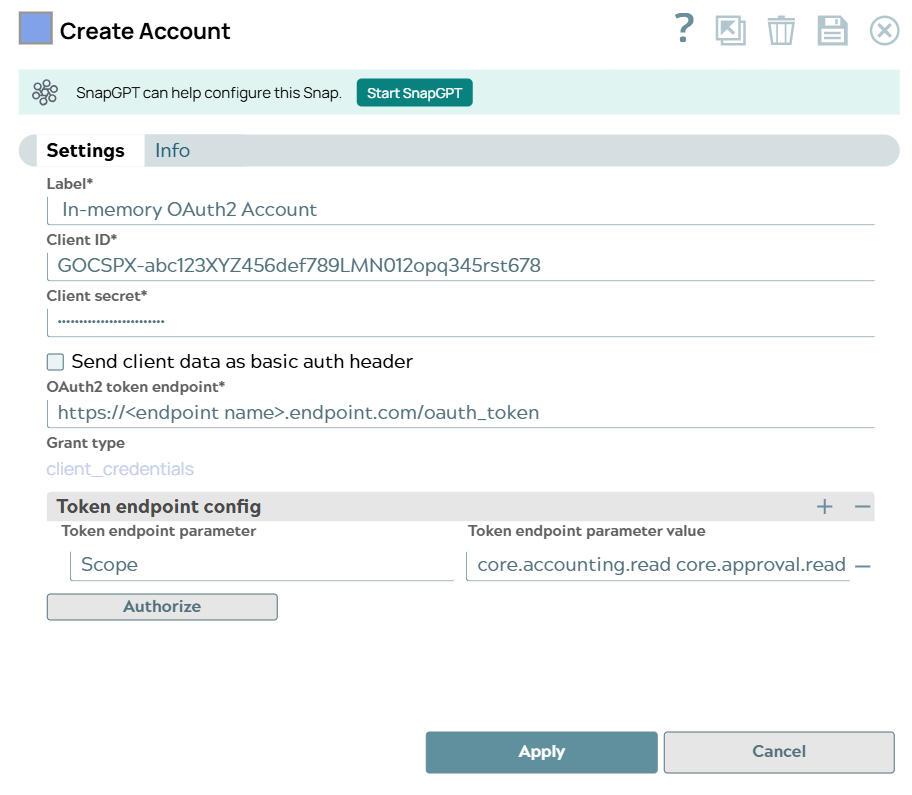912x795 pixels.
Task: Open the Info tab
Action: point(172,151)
==
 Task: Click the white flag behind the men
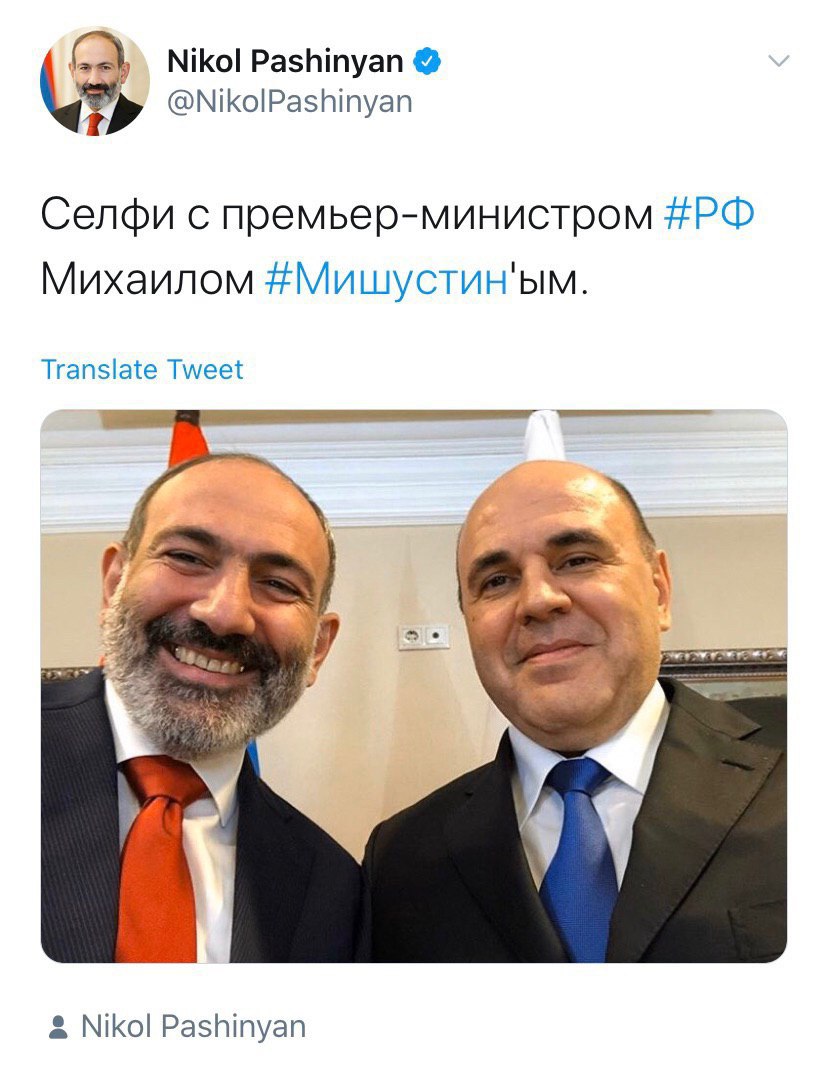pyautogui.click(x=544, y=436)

INSTRUCTIONS FOR THE TASK: Arrange everything from the line containing "912x795 pixels." down to and including the line containing "Action: point(172,151)" as a JSON list of strings, one string per line and no blank lines. Leave the pictures out of the answer.

WRITTEN ANSWER:
[
  "912x795 pixels.",
  "Task: Open the Info tab",
  "Action: point(172,151)"
]